Conformance to the Python typing spec test suite climbed from 70% at beta to 92.2%. That puts Pyrefly ahead of mypy (59.6%) and ty (still in beta, at 67.4%), behind pyright (95.7%) and Zuban (99.3%). Conformance scores measure how closely each checker implements the typing spec, which is the contract library type stubs are written against. It is not a measure of bugs caught in application code, as Rob Hand’s analysis of the new type checkers argues at length.
Performance shipped against the February baseline: 2-125x faster diagnostics after save, 40-60% less memory, 20-36% faster full project checks on PyTorch and Pandas. The numbers come from open-source type_coverage_py and ty_benchmark suites. Meta also dropped the release cadence from weekly to monthly.

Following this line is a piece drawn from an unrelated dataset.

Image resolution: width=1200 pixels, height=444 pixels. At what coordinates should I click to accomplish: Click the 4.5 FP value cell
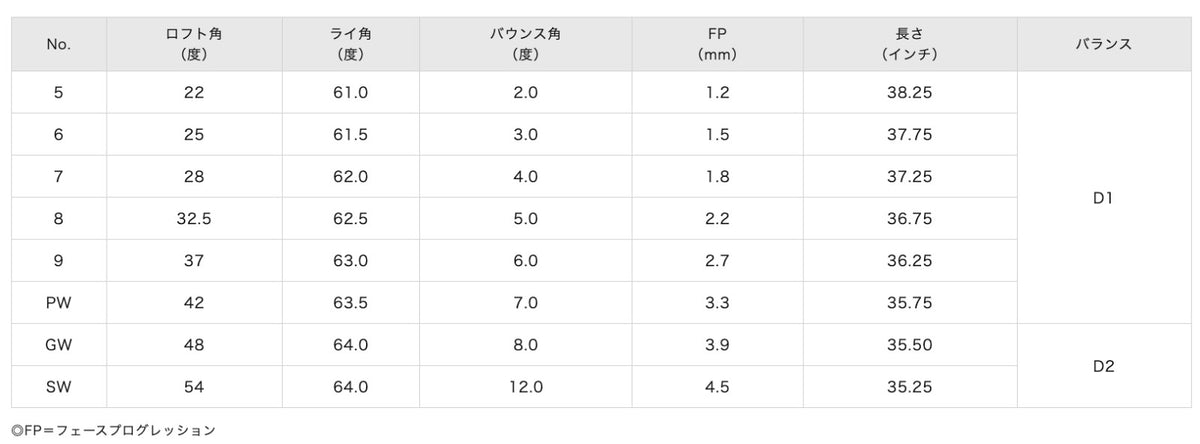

Meta announced Pylance compatibility through the Type Server Protocol (TSP) as upcoming work. If it lands, Pyrefly will run as Pylance’s analysis backend in any TSP-aware editor. That would mean Cursor, VSCodium, and Positron users could pair Pylance’s hover and rename refactoring with Pyrefly’s analysis, which would close the editor gap that’s been the standing argument for staying on Microsoft VS Code.
What about ty?
ty makes a different bet than Pyrefly. Its gradual guarantee promises that adding annotations to working code never introduces new errors. For a codebase not yet under any type checker, that promise is genuinely useful and Pyrefly’s aggressive inference will surface more diagnostics on first run. The FastAPI migration to ty is the most thorough write-up of how that plays out in practice.
For a codebase already on mypy in 2026, the legacy preset plus baseline files lets the migration be one command followed by incremental triage rather than a multi-quarter project. Astral’s acquisition by OpenAI earlier in 2026 is a separate variable to weigh: some teams will read it as a positive signal for ty’s resourcing, others as a strategic uncertainty.
mypy 2.0, released a week earlier, is the answer for teams that want speed without leaving the mypy ecosystem at all. Parallel checking via --num-workers closes part of the speed gap. The conformance gap stays open.